SUPPLIED ENTRIES
════════

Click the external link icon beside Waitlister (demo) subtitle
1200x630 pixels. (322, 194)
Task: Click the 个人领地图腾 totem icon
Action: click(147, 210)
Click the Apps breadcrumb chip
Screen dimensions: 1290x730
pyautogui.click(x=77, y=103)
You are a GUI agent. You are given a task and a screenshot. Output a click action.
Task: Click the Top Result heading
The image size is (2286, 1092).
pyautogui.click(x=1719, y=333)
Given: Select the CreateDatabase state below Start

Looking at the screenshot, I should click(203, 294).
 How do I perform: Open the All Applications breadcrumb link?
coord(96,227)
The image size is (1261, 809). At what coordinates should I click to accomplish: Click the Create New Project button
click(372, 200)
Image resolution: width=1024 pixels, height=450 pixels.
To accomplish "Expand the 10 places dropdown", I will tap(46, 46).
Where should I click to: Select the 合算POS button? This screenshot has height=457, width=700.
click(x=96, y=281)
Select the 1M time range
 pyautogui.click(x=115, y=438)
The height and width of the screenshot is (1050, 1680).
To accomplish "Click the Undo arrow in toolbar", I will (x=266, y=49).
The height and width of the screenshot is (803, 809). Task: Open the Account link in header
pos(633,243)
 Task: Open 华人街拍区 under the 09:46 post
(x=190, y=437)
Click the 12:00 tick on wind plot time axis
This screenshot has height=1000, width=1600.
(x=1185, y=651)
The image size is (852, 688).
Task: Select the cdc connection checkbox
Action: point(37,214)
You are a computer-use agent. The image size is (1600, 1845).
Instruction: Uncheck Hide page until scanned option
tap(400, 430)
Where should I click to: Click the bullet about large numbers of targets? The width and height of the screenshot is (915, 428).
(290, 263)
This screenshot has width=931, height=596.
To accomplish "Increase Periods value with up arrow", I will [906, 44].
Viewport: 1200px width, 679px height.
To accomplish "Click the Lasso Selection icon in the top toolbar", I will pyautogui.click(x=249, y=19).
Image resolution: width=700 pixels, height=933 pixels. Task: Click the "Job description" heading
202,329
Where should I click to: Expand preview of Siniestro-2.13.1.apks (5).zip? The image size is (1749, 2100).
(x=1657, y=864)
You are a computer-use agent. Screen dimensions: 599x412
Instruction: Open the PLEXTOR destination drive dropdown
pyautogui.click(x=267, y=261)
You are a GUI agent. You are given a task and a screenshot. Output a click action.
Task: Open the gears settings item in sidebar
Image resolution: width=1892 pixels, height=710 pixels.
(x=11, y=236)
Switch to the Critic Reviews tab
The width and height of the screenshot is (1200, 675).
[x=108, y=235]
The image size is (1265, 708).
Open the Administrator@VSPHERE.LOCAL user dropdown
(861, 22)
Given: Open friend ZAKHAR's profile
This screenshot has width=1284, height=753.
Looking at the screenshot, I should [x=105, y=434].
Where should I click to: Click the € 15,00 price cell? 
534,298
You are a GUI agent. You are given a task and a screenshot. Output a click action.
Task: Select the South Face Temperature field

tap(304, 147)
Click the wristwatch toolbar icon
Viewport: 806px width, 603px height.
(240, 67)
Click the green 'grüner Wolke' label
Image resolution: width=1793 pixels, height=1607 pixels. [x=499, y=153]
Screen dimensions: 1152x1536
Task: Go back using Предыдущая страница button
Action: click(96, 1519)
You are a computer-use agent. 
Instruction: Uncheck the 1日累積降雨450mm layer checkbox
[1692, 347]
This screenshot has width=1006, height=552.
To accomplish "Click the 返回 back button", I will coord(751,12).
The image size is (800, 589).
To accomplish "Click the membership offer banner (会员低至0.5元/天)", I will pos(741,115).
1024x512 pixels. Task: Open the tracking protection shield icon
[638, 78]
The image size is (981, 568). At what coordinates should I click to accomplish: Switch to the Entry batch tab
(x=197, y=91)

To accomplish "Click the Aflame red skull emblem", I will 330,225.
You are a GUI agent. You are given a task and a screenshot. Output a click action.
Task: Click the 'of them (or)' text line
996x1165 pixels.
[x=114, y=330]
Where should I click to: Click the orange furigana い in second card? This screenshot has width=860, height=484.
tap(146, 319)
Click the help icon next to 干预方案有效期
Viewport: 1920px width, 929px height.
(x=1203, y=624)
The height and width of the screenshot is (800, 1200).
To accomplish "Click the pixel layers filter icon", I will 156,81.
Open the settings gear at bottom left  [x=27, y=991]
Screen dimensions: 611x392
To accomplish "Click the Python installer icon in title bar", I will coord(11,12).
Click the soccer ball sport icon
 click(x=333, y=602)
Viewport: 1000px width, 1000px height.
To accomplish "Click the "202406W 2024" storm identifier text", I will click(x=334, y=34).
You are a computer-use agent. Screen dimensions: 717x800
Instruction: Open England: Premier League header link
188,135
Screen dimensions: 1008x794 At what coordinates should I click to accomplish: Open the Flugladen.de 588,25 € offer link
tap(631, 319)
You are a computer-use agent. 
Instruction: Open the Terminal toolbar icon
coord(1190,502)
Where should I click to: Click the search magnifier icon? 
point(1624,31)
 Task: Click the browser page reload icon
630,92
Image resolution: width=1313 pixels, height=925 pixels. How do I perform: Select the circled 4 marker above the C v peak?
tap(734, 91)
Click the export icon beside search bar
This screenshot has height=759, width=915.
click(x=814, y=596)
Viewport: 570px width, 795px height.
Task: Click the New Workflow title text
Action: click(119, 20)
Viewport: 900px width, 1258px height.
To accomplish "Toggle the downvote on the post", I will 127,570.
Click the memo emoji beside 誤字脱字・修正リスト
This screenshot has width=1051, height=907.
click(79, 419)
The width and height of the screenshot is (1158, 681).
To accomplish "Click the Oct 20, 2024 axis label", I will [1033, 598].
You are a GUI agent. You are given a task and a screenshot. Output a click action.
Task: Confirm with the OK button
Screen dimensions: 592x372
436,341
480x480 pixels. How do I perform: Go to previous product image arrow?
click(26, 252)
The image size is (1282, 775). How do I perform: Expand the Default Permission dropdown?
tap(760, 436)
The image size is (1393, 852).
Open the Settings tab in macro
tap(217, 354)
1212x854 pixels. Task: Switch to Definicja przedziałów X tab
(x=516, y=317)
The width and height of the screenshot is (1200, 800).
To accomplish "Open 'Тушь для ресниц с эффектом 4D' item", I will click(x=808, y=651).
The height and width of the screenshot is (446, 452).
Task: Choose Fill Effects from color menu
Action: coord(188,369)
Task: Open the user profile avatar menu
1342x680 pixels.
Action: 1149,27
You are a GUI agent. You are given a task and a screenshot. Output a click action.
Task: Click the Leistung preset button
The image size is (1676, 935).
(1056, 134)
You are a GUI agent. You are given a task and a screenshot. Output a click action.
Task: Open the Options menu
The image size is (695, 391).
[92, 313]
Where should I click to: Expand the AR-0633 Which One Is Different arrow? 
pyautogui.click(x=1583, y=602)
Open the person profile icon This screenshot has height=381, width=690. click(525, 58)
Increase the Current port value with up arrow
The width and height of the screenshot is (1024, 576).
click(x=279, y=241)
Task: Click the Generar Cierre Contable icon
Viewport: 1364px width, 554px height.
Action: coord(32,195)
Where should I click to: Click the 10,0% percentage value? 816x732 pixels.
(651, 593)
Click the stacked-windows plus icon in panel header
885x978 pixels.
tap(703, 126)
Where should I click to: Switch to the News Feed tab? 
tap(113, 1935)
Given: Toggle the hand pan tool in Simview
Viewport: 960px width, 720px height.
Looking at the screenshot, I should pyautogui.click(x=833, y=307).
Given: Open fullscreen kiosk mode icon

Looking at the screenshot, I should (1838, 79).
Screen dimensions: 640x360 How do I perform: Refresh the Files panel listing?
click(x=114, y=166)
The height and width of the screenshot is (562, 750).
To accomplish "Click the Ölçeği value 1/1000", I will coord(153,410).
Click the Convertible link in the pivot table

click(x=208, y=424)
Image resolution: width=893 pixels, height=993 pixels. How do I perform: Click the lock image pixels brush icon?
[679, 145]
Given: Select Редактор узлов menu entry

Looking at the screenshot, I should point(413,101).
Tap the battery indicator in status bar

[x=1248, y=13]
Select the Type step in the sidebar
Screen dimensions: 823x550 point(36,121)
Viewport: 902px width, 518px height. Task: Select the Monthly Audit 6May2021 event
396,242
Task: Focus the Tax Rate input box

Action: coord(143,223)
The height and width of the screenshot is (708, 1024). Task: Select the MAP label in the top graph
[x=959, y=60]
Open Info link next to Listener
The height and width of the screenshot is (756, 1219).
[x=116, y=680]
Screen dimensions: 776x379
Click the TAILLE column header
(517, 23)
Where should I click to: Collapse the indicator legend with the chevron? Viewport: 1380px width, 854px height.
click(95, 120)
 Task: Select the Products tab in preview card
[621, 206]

════════

EXERCISE PROMPT
Once you reach the line with "This screenshot has height=759, width=915." in the data above, copy it and every line after it exactly, up to and including the line with "Task: Confirm with the OK button".

TASK ANSWER
This screenshot has height=759, width=915.
click(x=814, y=596)
Viewport: 570px width, 795px height.
Task: Click the New Workflow title text
Action: click(119, 20)
Viewport: 900px width, 1258px height.
To accomplish "Toggle the downvote on the post", I will 127,570.
Click the memo emoji beside 誤字脱字・修正リスト
This screenshot has width=1051, height=907.
click(79, 419)
The width and height of the screenshot is (1158, 681).
To accomplish "Click the Oct 20, 2024 axis label", I will [1033, 598].
You are a GUI agent. You are given a task and a screenshot. Output a click action.
Task: Confirm with the OK button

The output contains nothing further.